» SOURCE DOCUMENT:

==*==

Ted Lasso has been massively hyped, and unfortunately lives up to it. I mean, some people say it doesn't hold up outside of a covid lockdown where everyone is desperate for connection (and this is very much a show about building connections), and some people hated the way the series ended (but it was exactly what I expected). It's kind of annoying that it's so good, because I am exactly the sort of grumpy contrarian who would like to hate it. But I did not.
[Content notes: boss/employee relationship; extremely heteronormative until season 3; some people were mad their OTPs didn't get together.]
Dickinson is an irreverent look at the early adult life of Emily Dickinson, her family, friends, and most of all, her romantic relationship with her best friend and sister-in-law, Sue Gilbert.
Often compared to The Great because both series are about young women and deal in intentional anachronisms, but I actually think Dickinson does a better job, not least because Emily's relationship with reality is extremely tenuous. Riding in a literal carriage with Death? Who is played by Wiz Khalifa? Sure! Travelling to the future and meeting Sylvia Plath? Absolutely! It works because the series is absolutely steeped in love and respect for Dickinson's life and work. I read a detailed bio of Dickinson between seasons, and was impressed at how much truth there was in the series.
[Content notes: got a lot of criticism, especially in season 1, for using a massive amount of Black music without including Black characters to any great extent. This was corrected to an extent in the ensuing seasons, especially with the addition of Ayo Edebiri (The Bear) to both the cast and the writing team, but still didn't quite click for some viewers.]
Mythic Quest is a workplace comedy set in a video game company. Notable for the extremely platonic relationship between the male and female leads, the fact that the female lead is an Australian woman of colour who is, frankly, really hard work and not very likeable (I love her), and its deep knowledge and affection for nerd culture.

==*==

» PROBLEM TO SOLVE: In the TV show recommendations, who plays Death in Dickinson?

==*==

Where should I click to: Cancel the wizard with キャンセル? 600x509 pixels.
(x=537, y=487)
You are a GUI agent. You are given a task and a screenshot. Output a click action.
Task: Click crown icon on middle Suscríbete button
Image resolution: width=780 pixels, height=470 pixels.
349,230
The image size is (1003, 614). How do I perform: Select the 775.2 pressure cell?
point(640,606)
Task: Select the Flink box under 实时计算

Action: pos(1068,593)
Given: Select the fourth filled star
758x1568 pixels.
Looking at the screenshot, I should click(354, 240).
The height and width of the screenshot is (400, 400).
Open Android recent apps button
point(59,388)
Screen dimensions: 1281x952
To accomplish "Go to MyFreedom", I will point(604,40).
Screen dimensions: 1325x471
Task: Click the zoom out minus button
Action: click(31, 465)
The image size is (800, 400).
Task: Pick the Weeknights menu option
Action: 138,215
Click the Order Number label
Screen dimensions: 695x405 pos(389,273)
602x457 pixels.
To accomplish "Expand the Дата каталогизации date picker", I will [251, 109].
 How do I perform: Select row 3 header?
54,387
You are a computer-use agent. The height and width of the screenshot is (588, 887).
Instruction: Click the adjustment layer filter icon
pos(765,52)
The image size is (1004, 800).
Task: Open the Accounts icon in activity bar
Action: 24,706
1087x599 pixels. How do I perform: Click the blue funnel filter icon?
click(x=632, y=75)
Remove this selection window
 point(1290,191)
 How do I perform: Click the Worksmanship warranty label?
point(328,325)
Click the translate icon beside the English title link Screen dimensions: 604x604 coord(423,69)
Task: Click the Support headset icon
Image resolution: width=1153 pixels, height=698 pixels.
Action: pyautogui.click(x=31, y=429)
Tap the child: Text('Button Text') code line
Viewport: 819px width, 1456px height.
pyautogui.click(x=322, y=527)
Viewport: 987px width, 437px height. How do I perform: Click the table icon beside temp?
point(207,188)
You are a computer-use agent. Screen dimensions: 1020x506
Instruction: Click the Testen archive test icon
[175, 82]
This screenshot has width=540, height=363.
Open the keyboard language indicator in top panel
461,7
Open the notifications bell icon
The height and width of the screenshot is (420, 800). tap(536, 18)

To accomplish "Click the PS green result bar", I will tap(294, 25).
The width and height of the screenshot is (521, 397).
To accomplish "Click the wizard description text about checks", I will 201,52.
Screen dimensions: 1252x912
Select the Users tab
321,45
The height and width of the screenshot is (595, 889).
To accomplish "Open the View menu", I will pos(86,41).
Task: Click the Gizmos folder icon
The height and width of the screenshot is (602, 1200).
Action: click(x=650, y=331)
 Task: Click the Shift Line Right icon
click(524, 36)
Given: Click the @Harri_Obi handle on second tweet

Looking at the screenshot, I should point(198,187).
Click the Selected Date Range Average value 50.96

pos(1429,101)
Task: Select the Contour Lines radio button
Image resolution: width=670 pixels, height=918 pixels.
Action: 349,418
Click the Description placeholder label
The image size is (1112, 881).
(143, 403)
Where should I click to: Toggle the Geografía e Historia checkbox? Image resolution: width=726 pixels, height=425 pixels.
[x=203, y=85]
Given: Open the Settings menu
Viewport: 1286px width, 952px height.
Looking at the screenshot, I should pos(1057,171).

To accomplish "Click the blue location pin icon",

==*==

» FINAL ANSWER: Wiz Khalifa